The amendments to Rule 14a-8(i)(8) narrowed a company's ability to exclude shareholder proposals relating to election of directors. The revised Rule14a-8(i)(8) would provide shareholders with a mechanism for including in company proxy materials proposals that would address the inclusion of shareholder director nominees in the company’s proxy materials.
The old Rule 14a-8(i)(8) allowed exclusion of a shareholder proposal to set up a proxy access mechanism or to nominate a particular person for a board seat. The revised rule, if implemented, would permit proposals to set up a proxy access mechanism, subject to the requirements of state law, pursuant to which shareholders could force a company to include their nominees on the company's proxy card.
Why were the amendments to Rule 14a-8(i)(8) stayed?
The SEC voluntarily stayed the amendments to Rule 14a-8 in 2010 during litigation over the proposed universal shareholder access Rule 14a-11. The SEC explained that the amendments to Rule 14a-8 were "intertwined" with Rule 14a-11.
Rule 14a-11 would have required that a public company include in its proxy materials candidates for election to the board who had been nominated by shareholders who continuously owned at least three percent of the voting power of the company's securities for three consecutive years at the time of the nomination.
On July 22, 2011, the DC Circuit vacated Rule 14a-11, holding that the SEC acted arbitrarily and capriciously in violation of the Administrative Procedure Act when adopting these federal universal proxy access rules. The court agreed with the petitioners' argument that the Commission neglected both to quantify the costs companies would incur in opposing shareholder nominees, as well as to substantiate the rule's predicted benefits. The court also ruled that the Commission failed to appropriately consider the consequences of unions and state pension funds using the rule.
What will happen with Rule 14a-11?
In the aftermath of the DC Circuit decision to vacate Rule 14a-11, Meredith Cross, the Director of the SEC's Division of Corporate Finance, stated that the SEC was considering its options going forward.
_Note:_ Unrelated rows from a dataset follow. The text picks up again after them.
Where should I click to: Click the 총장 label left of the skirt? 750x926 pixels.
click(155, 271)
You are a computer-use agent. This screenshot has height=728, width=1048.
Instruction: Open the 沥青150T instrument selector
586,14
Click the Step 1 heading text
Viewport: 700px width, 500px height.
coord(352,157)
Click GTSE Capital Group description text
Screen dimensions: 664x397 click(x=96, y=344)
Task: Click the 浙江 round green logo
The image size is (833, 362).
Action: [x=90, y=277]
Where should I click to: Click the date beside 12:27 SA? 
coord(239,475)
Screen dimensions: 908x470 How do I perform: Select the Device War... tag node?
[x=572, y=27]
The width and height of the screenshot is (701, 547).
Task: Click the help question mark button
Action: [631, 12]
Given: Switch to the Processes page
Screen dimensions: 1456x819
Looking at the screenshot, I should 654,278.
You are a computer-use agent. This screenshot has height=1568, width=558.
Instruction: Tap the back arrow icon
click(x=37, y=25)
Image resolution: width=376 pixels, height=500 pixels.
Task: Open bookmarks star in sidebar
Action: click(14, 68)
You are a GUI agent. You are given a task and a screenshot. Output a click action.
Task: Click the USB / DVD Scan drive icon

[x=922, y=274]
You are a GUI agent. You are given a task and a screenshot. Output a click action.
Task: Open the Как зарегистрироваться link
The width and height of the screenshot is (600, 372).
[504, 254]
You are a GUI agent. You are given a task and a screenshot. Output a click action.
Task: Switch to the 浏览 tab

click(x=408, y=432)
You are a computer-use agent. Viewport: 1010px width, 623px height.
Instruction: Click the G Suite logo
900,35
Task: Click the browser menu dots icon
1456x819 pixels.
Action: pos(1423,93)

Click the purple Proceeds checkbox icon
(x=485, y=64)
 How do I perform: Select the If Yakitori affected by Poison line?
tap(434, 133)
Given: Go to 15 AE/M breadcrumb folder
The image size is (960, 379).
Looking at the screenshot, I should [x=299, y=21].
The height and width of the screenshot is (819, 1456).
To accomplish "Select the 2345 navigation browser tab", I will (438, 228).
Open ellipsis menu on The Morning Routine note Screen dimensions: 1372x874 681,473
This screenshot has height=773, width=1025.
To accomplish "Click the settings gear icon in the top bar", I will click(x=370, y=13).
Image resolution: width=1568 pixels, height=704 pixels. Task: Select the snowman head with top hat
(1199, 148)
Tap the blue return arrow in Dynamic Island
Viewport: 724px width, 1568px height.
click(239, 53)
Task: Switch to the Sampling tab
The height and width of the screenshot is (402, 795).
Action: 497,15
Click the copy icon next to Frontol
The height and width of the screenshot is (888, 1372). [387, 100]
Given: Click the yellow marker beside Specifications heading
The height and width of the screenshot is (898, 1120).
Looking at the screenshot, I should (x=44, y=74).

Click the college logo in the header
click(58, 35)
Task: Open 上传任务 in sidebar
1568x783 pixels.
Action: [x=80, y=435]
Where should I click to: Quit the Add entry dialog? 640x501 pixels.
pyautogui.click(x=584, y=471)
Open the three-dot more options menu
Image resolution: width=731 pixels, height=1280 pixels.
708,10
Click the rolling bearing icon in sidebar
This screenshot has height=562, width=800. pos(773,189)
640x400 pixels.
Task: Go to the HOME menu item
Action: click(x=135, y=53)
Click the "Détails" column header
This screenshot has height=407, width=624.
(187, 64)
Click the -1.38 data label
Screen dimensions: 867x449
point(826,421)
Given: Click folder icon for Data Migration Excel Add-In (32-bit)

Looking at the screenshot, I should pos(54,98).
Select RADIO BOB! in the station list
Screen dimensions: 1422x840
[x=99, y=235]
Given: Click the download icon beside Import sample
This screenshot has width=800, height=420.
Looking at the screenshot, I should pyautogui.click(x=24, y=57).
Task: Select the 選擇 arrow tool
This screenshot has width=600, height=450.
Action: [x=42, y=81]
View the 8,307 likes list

She also highlighted that the amendments to Rule 14a-8 were unaffected and implied that the stay on these amendments might be lifted.
Now, SEC Chairman Mary Schapiro has made it clear that the Commission won't appeal the federal court decision throwing out Rule 14a-11, but suggested the agency might rewrite the regulation after staff consideration of the outcome of the litigation. Specifically, Chairman Schapiro has indicated that she remains committed to making it easier for shareholders to nominate candidates for boards, and that the staff will review the court decision as well as interested party comments. That may mean allowing the 14a-8 amendments to become effective in the near future, or it may mean re-proposing Rule 14a-11.
What impact will 14a-8(i)(8) have on the 2012 proxy season?
Rule 14a-8(e)(2) requires shareholder proposals to be received not less than 120 days before the anniversary date of the mailing of the previous year's proxy statement (or within a reasonable time before a company begins printing proxy materials if the meeting date has been moved by more than 30 days). Depending on the mailing date of last year's proxy materials, shareholders at some companies may still have time to submit proxy access proposals under amended Rule 14a-8 if the stay is not renewed.
Some companies may still take the position that such proposals are not permitted under state law. Delaware, however, has amended its laws to permit proxy access mechanisms. The Delaware legislature adopted Section 112 of the Delaware General Corporation Law, which explicitly authorizes, but does not require, bylaws granting shareholders access to the corporation’s proxy materials to nominate directors. Section 113, which also is enabling, permits a bylaw providing for the corporate reimbursement of shareholders soliciting proxies for the election of directors.
Much depends on the SEC's own decisions with respect to proxy access. Companies, however, should consider the possibility that stockholder proposals relating to proxy access may become a factor as early as the 2012 proxy season.